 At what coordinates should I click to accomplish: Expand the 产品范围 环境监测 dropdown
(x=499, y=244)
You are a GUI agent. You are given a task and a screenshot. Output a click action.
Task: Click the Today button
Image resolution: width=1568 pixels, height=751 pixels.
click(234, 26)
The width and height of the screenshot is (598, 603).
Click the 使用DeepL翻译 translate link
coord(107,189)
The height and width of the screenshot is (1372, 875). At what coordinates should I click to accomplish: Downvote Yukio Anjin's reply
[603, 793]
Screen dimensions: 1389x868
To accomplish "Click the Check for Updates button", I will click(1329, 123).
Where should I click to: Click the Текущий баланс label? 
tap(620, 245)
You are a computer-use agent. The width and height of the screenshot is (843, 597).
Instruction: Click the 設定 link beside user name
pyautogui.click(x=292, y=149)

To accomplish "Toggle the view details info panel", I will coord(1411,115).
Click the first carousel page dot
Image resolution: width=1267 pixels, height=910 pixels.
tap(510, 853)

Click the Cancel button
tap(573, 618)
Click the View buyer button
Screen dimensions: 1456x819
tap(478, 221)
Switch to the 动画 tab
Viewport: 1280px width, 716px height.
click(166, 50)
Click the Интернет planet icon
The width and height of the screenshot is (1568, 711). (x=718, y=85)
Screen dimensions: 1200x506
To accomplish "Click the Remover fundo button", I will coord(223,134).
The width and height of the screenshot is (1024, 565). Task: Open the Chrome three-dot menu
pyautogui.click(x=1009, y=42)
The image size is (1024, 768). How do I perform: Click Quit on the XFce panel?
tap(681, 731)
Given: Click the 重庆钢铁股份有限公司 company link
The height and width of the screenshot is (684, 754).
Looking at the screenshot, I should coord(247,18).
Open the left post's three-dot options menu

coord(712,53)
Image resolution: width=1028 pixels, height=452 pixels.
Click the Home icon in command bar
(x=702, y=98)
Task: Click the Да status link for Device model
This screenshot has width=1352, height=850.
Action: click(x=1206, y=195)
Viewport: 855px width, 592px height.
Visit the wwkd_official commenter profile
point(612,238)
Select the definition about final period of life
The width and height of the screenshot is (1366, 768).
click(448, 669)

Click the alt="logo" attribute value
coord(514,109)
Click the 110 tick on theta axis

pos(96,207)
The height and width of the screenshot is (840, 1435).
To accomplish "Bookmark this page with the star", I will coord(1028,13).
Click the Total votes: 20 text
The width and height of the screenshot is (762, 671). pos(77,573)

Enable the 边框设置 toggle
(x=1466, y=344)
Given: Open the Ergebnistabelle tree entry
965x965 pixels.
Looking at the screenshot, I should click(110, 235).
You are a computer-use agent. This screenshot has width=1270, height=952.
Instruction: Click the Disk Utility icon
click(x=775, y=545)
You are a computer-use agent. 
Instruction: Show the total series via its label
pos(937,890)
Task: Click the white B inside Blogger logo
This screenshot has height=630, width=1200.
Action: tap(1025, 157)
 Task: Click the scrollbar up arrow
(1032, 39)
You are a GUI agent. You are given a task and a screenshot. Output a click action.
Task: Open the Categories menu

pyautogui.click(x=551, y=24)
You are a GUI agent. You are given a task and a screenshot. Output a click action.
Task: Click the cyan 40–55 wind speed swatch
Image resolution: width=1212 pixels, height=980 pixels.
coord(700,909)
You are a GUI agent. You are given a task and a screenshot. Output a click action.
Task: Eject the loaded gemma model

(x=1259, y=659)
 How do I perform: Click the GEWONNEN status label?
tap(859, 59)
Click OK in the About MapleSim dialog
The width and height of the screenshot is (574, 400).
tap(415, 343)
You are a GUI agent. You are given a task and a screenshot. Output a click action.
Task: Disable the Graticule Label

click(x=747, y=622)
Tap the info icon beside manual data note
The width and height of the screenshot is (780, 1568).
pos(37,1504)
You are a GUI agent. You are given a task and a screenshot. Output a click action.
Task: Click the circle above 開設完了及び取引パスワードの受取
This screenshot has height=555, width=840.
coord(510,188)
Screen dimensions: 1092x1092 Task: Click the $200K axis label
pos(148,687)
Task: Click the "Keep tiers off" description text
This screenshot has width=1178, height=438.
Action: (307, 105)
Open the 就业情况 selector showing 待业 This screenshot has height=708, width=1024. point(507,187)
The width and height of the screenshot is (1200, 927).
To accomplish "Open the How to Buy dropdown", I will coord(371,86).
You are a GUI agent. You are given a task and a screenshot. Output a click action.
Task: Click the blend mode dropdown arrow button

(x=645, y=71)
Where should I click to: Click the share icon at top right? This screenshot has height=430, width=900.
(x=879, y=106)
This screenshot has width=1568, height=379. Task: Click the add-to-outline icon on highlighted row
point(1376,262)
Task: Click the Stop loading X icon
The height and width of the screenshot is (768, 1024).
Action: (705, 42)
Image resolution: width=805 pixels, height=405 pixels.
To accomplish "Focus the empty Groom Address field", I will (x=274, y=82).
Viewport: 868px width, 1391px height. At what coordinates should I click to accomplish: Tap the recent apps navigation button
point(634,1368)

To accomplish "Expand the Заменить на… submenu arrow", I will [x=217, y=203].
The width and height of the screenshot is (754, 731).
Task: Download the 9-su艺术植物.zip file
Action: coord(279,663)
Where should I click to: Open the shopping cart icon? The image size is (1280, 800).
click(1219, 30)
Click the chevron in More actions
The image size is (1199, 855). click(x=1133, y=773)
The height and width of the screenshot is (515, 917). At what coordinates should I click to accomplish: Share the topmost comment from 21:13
────
Copy every one of the entries above, line for line, with no changes.

▶ _PROBLEM SOLUTION_
 At what coordinates should I click to accomplish: Expand the 产品范围 环境监测 dropdown
(x=499, y=244)
You are a GUI agent. You are given a task and a screenshot. Output a click action.
Task: Click the Today button
Image resolution: width=1568 pixels, height=751 pixels.
click(234, 26)
The width and height of the screenshot is (598, 603).
Click the 使用DeepL翻译 translate link
coord(107,189)
The height and width of the screenshot is (1372, 875). At what coordinates should I click to accomplish: Downvote Yukio Anjin's reply
[603, 793]
Screen dimensions: 1389x868
To accomplish "Click the Check for Updates button", I will click(1329, 123).
Where should I click to: Click the Текущий баланс label? 
tap(620, 245)
You are a computer-use agent. The width and height of the screenshot is (843, 597).
Instruction: Click the 設定 link beside user name
pyautogui.click(x=292, y=149)

To accomplish "Toggle the view details info panel", I will coord(1411,115).
Click the first carousel page dot
Image resolution: width=1267 pixels, height=910 pixels.
tap(510, 853)

Click the Cancel button
tap(573, 618)
Click the View buyer button
Screen dimensions: 1456x819
tap(478, 221)
Switch to the 动画 tab
Viewport: 1280px width, 716px height.
click(166, 50)
Click the Интернет planet icon
The width and height of the screenshot is (1568, 711). (x=718, y=85)
Screen dimensions: 1200x506
To accomplish "Click the Remover fundo button", I will coord(223,134).
The width and height of the screenshot is (1024, 565). Task: Open the Chrome three-dot menu
pyautogui.click(x=1009, y=42)
The image size is (1024, 768). How do I perform: Click Quit on the XFce panel?
tap(681, 731)
Given: Click the 重庆钢铁股份有限公司 company link
The height and width of the screenshot is (684, 754).
Looking at the screenshot, I should coord(247,18).
Open the left post's three-dot options menu

coord(712,53)
Image resolution: width=1028 pixels, height=452 pixels.
Click the Home icon in command bar
(x=702, y=98)
Task: Click the Да status link for Device model
This screenshot has width=1352, height=850.
Action: click(x=1206, y=195)
Viewport: 855px width, 592px height.
Visit the wwkd_official commenter profile
point(612,238)
Select the definition about final period of life
The width and height of the screenshot is (1366, 768).
click(448, 669)

Click the alt="logo" attribute value
coord(514,109)
Click the 110 tick on theta axis

pos(96,207)
The height and width of the screenshot is (840, 1435).
To accomplish "Bookmark this page with the star", I will coord(1028,13).
Click the Total votes: 20 text
The width and height of the screenshot is (762, 671). pos(77,573)

Enable the 边框设置 toggle
(x=1466, y=344)
Given: Open the Ergebnistabelle tree entry
965x965 pixels.
Looking at the screenshot, I should click(110, 235).
You are a computer-use agent. This screenshot has width=1270, height=952.
Instruction: Click the Disk Utility icon
click(x=775, y=545)
You are a computer-use agent. 
Instruction: Show the total series via its label
pos(937,890)
Task: Click the white B inside Blogger logo
This screenshot has height=630, width=1200.
Action: tap(1025, 157)
 Task: Click the scrollbar up arrow
(1032, 39)
You are a GUI agent. You are given a task and a screenshot. Output a click action.
Task: Open the Categories menu

pyautogui.click(x=551, y=24)
You are a GUI agent. You are given a task and a screenshot. Output a click action.
Task: Click the cyan 40–55 wind speed swatch
Image resolution: width=1212 pixels, height=980 pixels.
coord(700,909)
You are a GUI agent. You are given a task and a screenshot. Output a click action.
Task: Eject the loaded gemma model

(x=1259, y=659)
 How do I perform: Click the GEWONNEN status label?
tap(859, 59)
Click OK in the About MapleSim dialog
The width and height of the screenshot is (574, 400).
tap(415, 343)
You are a GUI agent. You are given a task and a screenshot. Output a click action.
Task: Disable the Graticule Label

click(x=747, y=622)
Tap the info icon beside manual data note
The width and height of the screenshot is (780, 1568).
pos(37,1504)
You are a GUI agent. You are given a task and a screenshot. Output a click action.
Task: Click the circle above 開設完了及び取引パスワードの受取
This screenshot has height=555, width=840.
coord(510,188)
Screen dimensions: 1092x1092 Task: Click the $200K axis label
pos(148,687)
Task: Click the "Keep tiers off" description text
This screenshot has width=1178, height=438.
Action: (307, 105)
Open the 就业情况 selector showing 待业 This screenshot has height=708, width=1024. point(507,187)
The width and height of the screenshot is (1200, 927).
To accomplish "Open the How to Buy dropdown", I will coord(371,86).
You are a GUI agent. You are given a task and a screenshot. Output a click action.
Task: Click the blend mode dropdown arrow button

(x=645, y=71)
Where should I click to: Click the share icon at top right? This screenshot has height=430, width=900.
(x=879, y=106)
This screenshot has width=1568, height=379. Task: Click the add-to-outline icon on highlighted row
point(1376,262)
Task: Click the Stop loading X icon
The height and width of the screenshot is (768, 1024).
Action: (705, 42)
Image resolution: width=805 pixels, height=405 pixels.
To accomplish "Focus the empty Groom Address field", I will (x=274, y=82).
Viewport: 868px width, 1391px height. At what coordinates should I click to accomplish: Tap the recent apps navigation button
point(634,1368)

To accomplish "Expand the Заменить на… submenu arrow", I will [x=217, y=203].
The width and height of the screenshot is (754, 731).
Task: Download the 9-su艺术植物.zip file
Action: coord(279,663)
Where should I click to: Open the shopping cart icon? The image size is (1280, 800).
click(1219, 30)
Click the chevron in More actions
The image size is (1199, 855). click(x=1133, y=773)
The height and width of the screenshot is (515, 917). At what coordinates should I click to accomplish: Share the topmost comment from 21:13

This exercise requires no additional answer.